There's something else going on as well. Previous owners mistreated this lot and when we bought it, it was a wasteland, irrespective of the big trees and a stunted looking peach. Our garden archaeology turns up broken stubbies and cans of Bundy and Coke. Any part of the soil not intensively nursed by me has no body, no structure and nothing at all living in it. I've never lived in a place where the sight of a worm is an occasion for comment but here it's taken us four years to lure them back into our boundaries. I feel sad that such a beautiful house on such a generous plot - so much larger than anything sub-divided today - could be held in such disdain. I feel we have been blessed to have found this home, particularly when I think of so many people struggling with high house prices and tight rental markets, and my thanks is partly expressed by my stewardship of the little bit of land on which my family lives. I feel - and in this I'm romanticising, I know, I know - that organic methods are designed to develop a partnership with my environment (even though more often than not I'm a junior partner), they are not aimed at domination and getting things only my way. This seems the least I can do given my garden’s sad past.

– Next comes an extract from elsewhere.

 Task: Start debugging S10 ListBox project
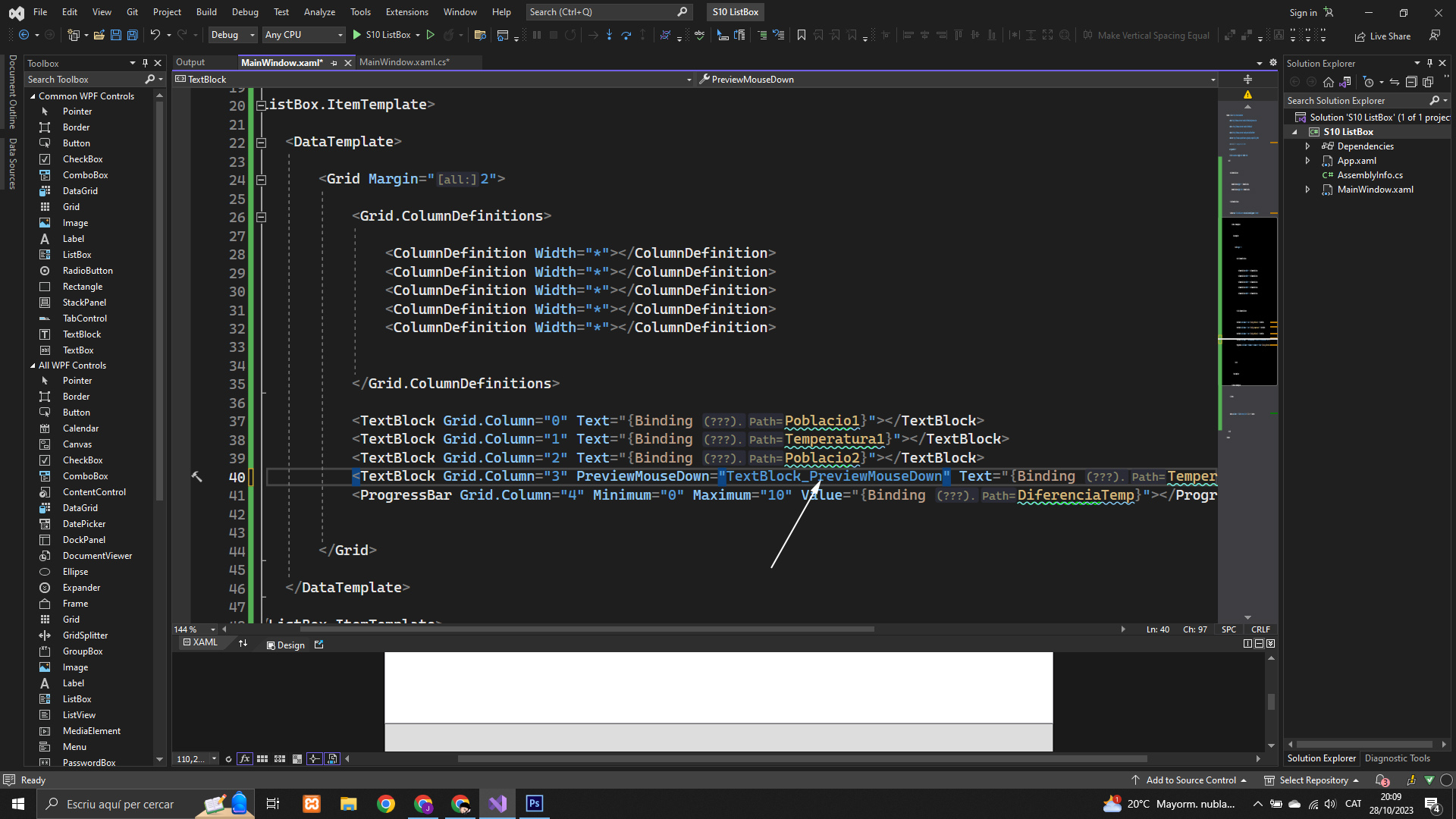pos(382,35)
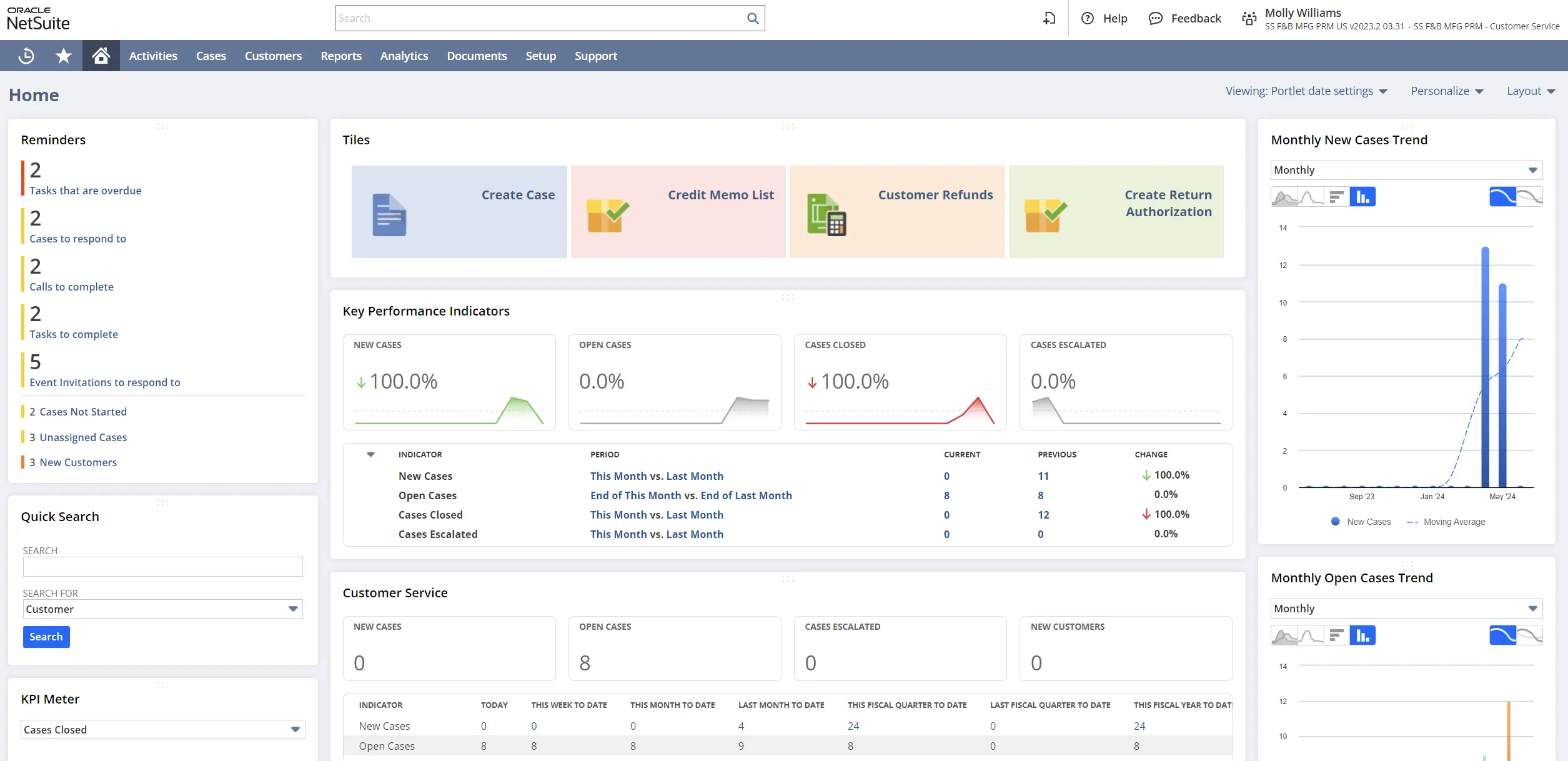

Stewardship is important to me as a mother. 'Think globally, act locally' may be kind of naff in times when mortgage rates and Aussie values dominate political debate but I try to do the best I can with what I can. I live in a State where my concern for my children's wellbeing, and the health and aesthetics of my world, is marginalised and subjugated to the forestry industry; where some small communities quite often need to boil their water before drinking it; and where regulatory processes can be quite publicly and shamelessly opted out of - with government facilitation - when enough money and influence is at stake. I protest in all the polite ways but last weekend I sat under a tree, listening to anger and hope at a public rally against a pulp mill to be sited up river, and I felt powerless and despairing. It may be that my garden can't really be organic in the time and place where I live but in trying, I'm holding on to my belief that I can make a difference. And even if I can't I'm showing my girls that we are lucky enough to have the choice to leave our place a nicer than when we came to it, and that sometimes what matters is that you try, not that you succeed. Then again, maybe I’m just pissing into the wind.

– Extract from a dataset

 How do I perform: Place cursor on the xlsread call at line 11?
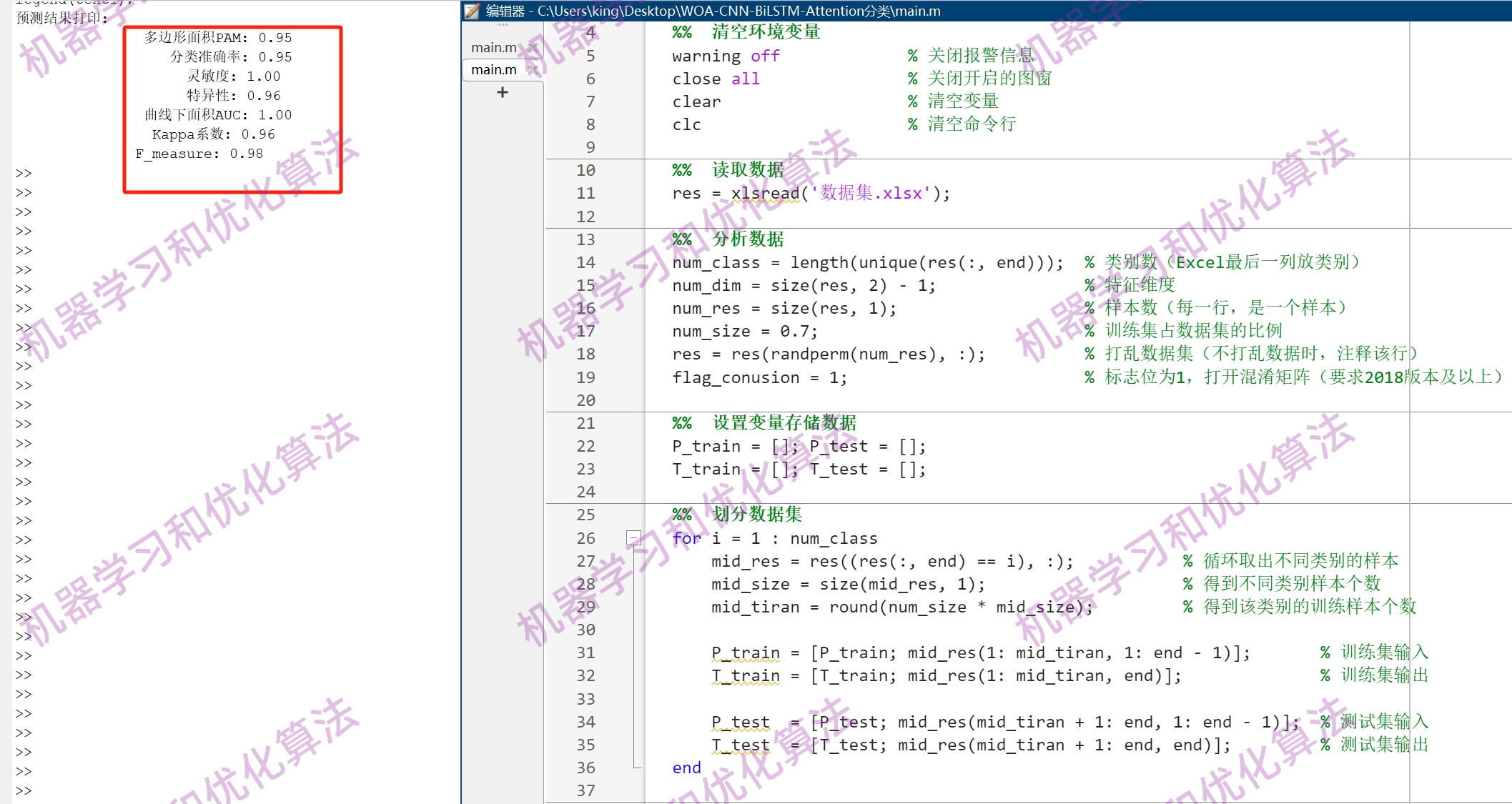765,193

Either way, I’m back out tomorrow, squishing bugs between my finger and thumb. I hope they appreciate their right-on deaths.

Good organics, inside


and out


On a separate matter: an innocent victim of our lack of sleep. We took our labradoodle Jasper to the vet for his annual check up, only to have him officially designated “fat”. We’re sitting on the couch instead of walking the dog, and the poor fellow is bearing the public shame. No more bacon treats and many more hikes in the forest, that’s his lot.

Eating from the garden: beautifully scrambled eggs with chives for breakfast; apples for snacks; the last of the corn with crab and noodles in a Chinese-esque soup, with steamed bok choy and choy sum (the high point of the eating week).

2 comments:

Em said...

When you describe it, it all makes sense to me... (I can't profess to have an organic garden, but I truly admire your efforts.)

Victoria said...

Is it strange that I can read this post and be both specifically amused and generally inspired by it at the same time?